Add redis to the www-data group

sudo usermod -a -G redis www-data

Configure Redis server

sudo nano /etc/redis/redis.conf

uncomment unixsocket /var/run/redis/redis.sock Set unixsocketperm to 770 Exit and save. Restart redis

sudo service redis-server restart

Check output of redis

ls -lh /var/run/redis

Change nextcloud PHP config. While we are in this file, we also add the memcache.local for APCu.

sudo nano /var/www/nextcloud/config/config.php

Add:

  'memcache.local' => '\OC\Memcache\APCu',
  'memcache.locking' => '\OC\Memcache\Redis',
  'redis' => array(
     'host' => 'localhost',
     'port' => 6379,
     'timeout' => 1,
     'password' => '',  
      ),

APCu

Change apcu.ini. Watch out for the PHP version

sudo nano /etc/php/8.1/apache2/conf.d/20-apcu.ini

Change it to:

extension=apcu.so
apc.enabled=1
apc.enable_cli=1

To start APCu automatically use this command and replace the PHP version 8.1 if needed

sudo -u www-data php8.1 --define apc.enable_cli=1  /var/www/nextcloud/occ  maintenance:repair

Configure Apache2 HSTS

Probably only cosmetics, because it is already done by the proxy. Anyway setting this will remove the warning in the admin center.

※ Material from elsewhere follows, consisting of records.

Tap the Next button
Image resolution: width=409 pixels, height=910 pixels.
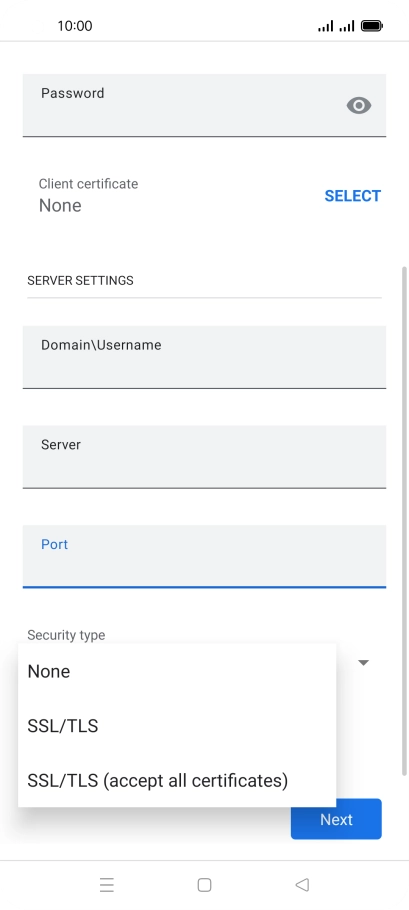coord(336,819)
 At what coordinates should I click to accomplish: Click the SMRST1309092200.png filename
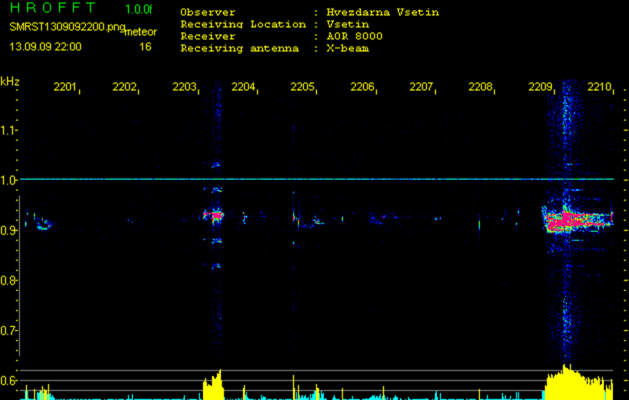click(x=66, y=28)
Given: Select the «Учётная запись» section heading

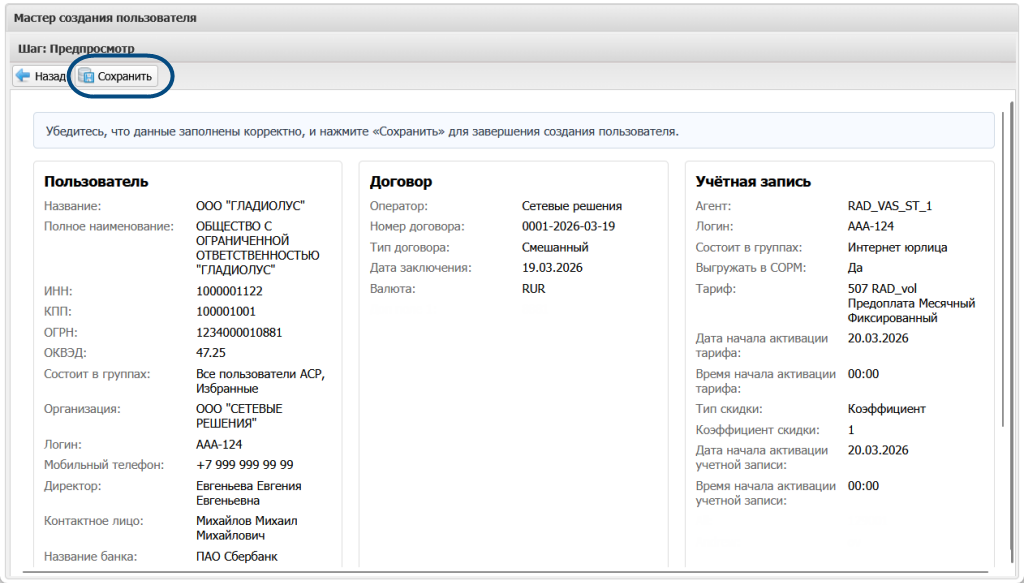Looking at the screenshot, I should click(x=753, y=181).
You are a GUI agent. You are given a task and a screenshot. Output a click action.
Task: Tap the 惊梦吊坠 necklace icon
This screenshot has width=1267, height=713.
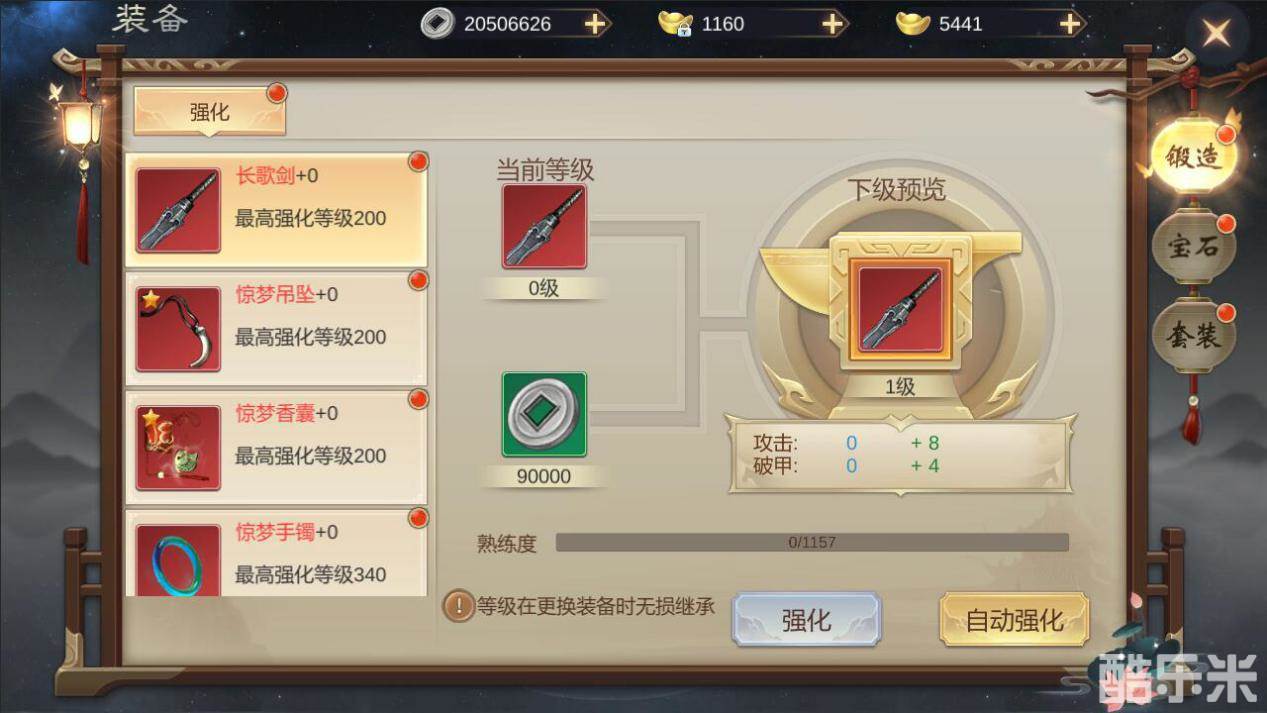coord(178,329)
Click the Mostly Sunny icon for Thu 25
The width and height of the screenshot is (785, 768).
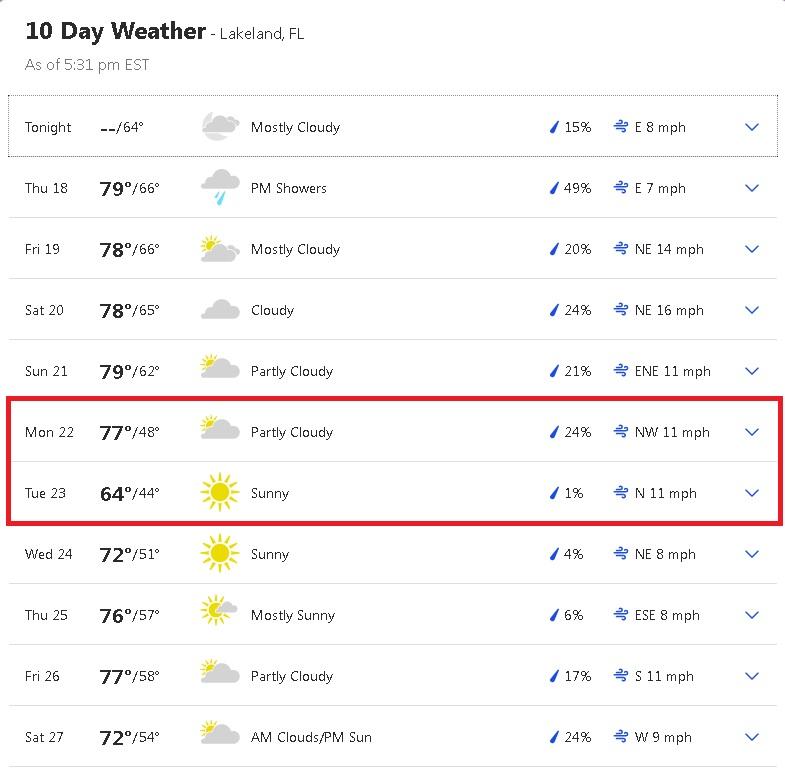click(219, 610)
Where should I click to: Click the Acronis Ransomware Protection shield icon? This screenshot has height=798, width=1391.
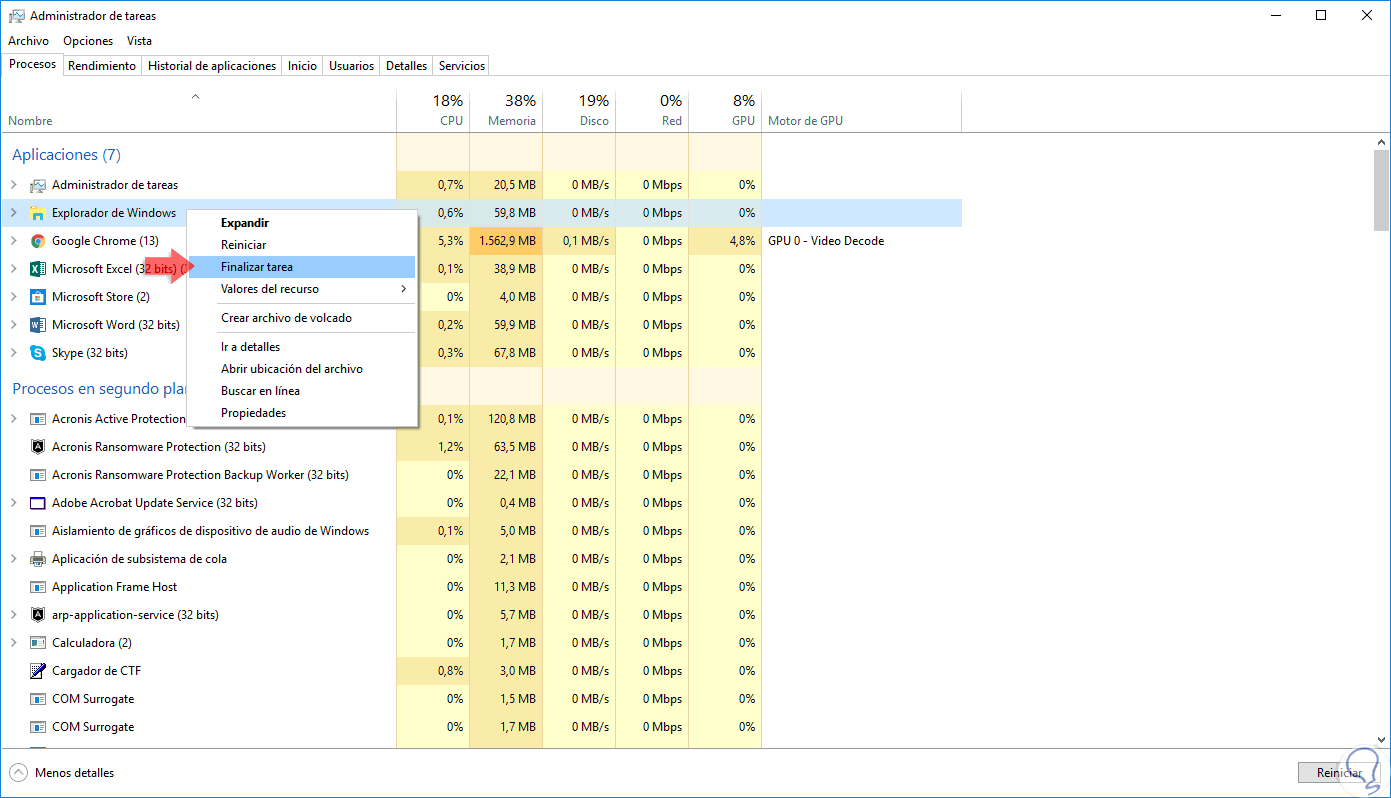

sudo nano /etc/apache2/sites-available/nextcloud.conf

insert mod_headers.c

<VirtualHost *:80>
  DocumentRoot /var/www/nextcloud/
  ServerName  cloud.salzmann.solutions

  <Directory /var/www/nextcloud/>
    Require all granted
    AllowOverride All
    Options FollowSymLinks MultiViews

    <IfModule mod_dav.c>
      Dav off
    </IfModule>

    <IfModule mod_headers.c>
      Header always set Strict-Transport-Security "max-age=63072000; includeSubDomains; preload"
    </IfModule>

  </Directory>
</VirtualHost>

save and exit. Reload

sudo systemctl reload apache2

Congrats! You should no have no warnings in the admin center and a perfect score on scan.nextcloud.com.